Early telephones were technically diverse. Some used a liquid transmitter, some had a metal diaphragm that induced current in an electromagnet wound around a permanent magnet, and some were “dynamic” – their diaphragm vibrated a coil of wire in the field of a permanent magnet or the coil vibrated the diaphragm. The dynamic kind survived in small numbers through the 20th century in military and maritime applications where its ability to create its own electrical power was crucial. Most, however, used the Edison/Berliner carbon transmitter, which was much louder than the other kinds, even though it required an induction coil, actually acting as an impedance matching transformer to make it compatible to the impedance of the line. The Edison patents kept the Bell monopoly viable into the 20th century, by which time the network was more important than the instrument.
Early telephones were locally powered, using either a dynamic transmitter or by the powering of a transmitter with a local battery. One of the jobs of outside plant personnel was to visit each telephone periodically to inspect the battery. During the 20th century, “common battery” operation came to dominate, powered by “talk battery” from the telephone exchange over the same wires that carried the voice signals.
Early telephones used a single wire for the subscriber’s line, with ground return used to complete the circuit. The earliest dynamic telephones also had only one port opening for sound, with the user alternately listening and speaking into the same hole. Sometimes the instruments were operated in pairs at each end, making conversation more convenient but also more expensive.

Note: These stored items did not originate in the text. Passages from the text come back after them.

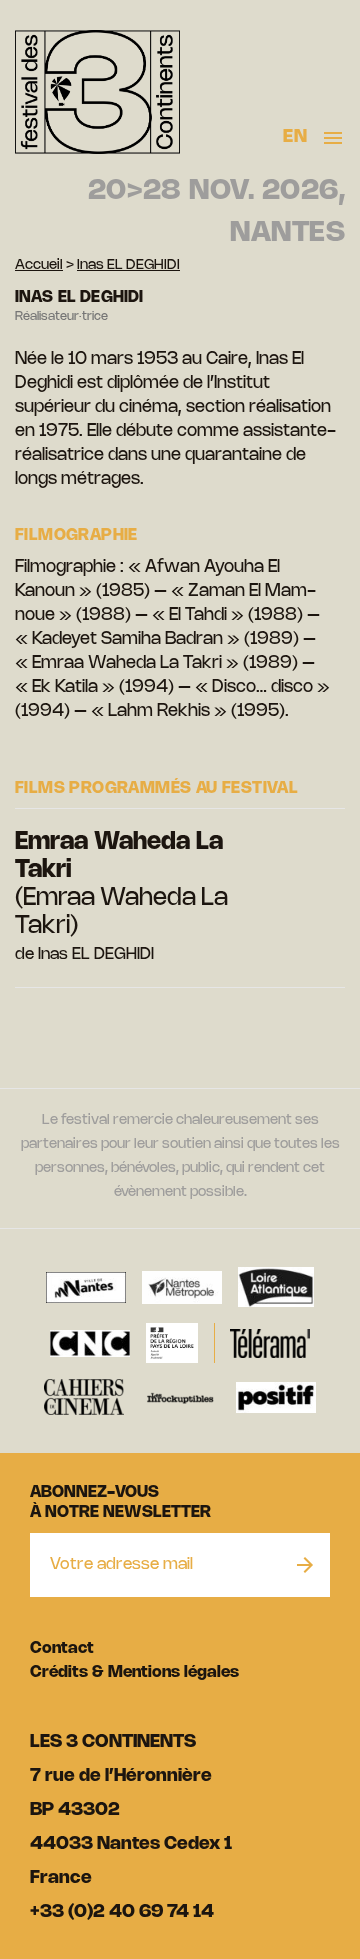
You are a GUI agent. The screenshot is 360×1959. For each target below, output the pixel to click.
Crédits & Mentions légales (134, 1672)
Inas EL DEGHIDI (128, 265)
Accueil (39, 265)
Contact (62, 1648)
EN (295, 137)
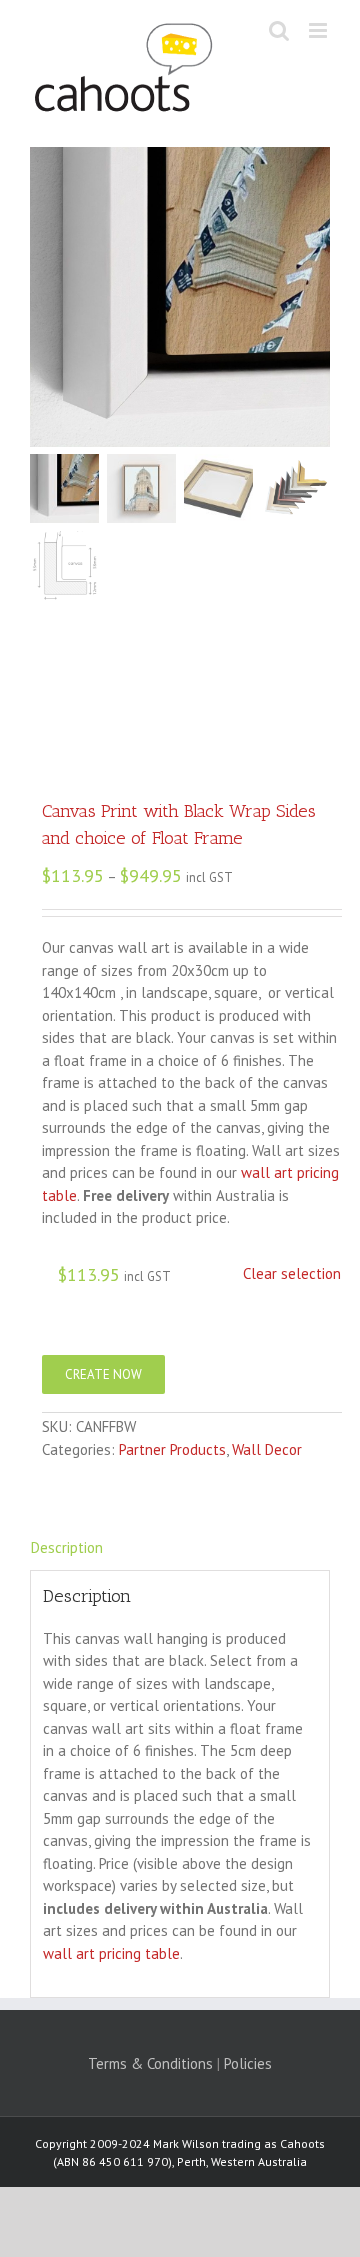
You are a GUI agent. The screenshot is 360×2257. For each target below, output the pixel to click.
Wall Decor (267, 1449)
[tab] (180, 1548)
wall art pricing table (111, 1953)
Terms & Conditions (150, 2063)
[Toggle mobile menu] (319, 30)
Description (67, 1547)
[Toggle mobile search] (279, 30)
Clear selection (292, 1273)
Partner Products (172, 1449)
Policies (248, 2063)
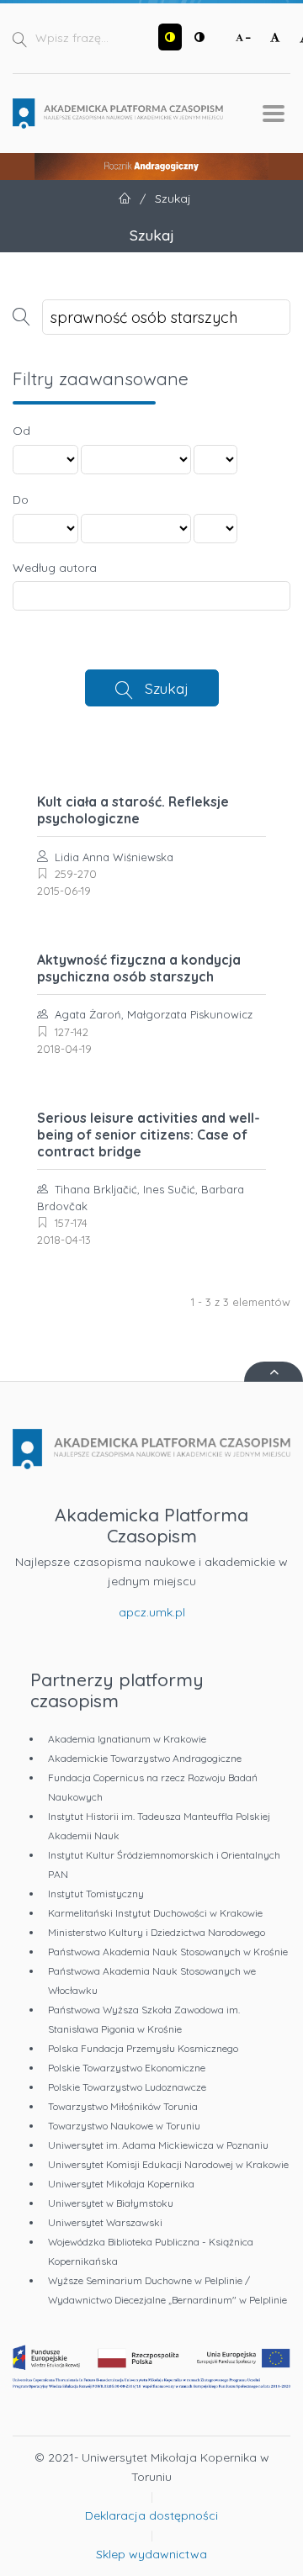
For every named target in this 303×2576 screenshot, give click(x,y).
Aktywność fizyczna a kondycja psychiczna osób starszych (139, 968)
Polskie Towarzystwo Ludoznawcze (127, 2087)
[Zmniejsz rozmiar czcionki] (243, 37)
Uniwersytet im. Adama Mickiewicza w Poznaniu (158, 2145)
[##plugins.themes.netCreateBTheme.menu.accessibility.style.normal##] (199, 37)
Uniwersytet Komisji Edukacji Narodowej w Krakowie (168, 2164)
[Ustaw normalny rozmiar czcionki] (275, 37)
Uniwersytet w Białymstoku (110, 2203)
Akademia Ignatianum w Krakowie (127, 1738)
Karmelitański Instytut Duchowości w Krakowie (155, 1913)
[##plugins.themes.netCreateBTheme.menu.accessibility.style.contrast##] (170, 37)
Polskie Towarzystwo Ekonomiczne (126, 2067)
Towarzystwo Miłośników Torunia (123, 2106)
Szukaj (167, 688)
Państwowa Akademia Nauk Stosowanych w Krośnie (168, 1951)
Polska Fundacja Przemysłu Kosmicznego (143, 2048)
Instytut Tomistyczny (96, 1893)
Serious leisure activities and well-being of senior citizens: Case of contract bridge (148, 1134)
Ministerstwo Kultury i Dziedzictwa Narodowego (156, 1932)
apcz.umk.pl (152, 1612)
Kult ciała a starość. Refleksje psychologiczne (133, 810)
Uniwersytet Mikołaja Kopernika (121, 2183)
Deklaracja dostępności (151, 2515)
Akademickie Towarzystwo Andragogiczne (145, 1758)
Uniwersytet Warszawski (105, 2222)
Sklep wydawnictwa (151, 2554)
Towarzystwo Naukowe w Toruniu (124, 2125)
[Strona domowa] (118, 113)
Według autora (55, 567)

What is a digital telephone?
The Public Switched Telephone Network has gradually evolved towards digital telephony which has improved the capacity and quality of the network. End-to-end analog telephone networks were first modified in the early 1960s by upgrading transmission networks with T1 carrier systems, designed to support the basic 3 kHZ voice channel by sampling the bandwidth-limited analog voice signal and encoding using PCM. While digitization allows wideband voice on the same channel, the improved quality of a wider analog voice channel did not find a large market in the PSTN.
What is VOIP?
Internet Protocol telephony, is a disruptive technology that is rapidly gaining ground against traditional telephone network technologies. As of January 2005, up to 10% of telephone subscribers in Japan and South Korea have switched to this digital telephone service.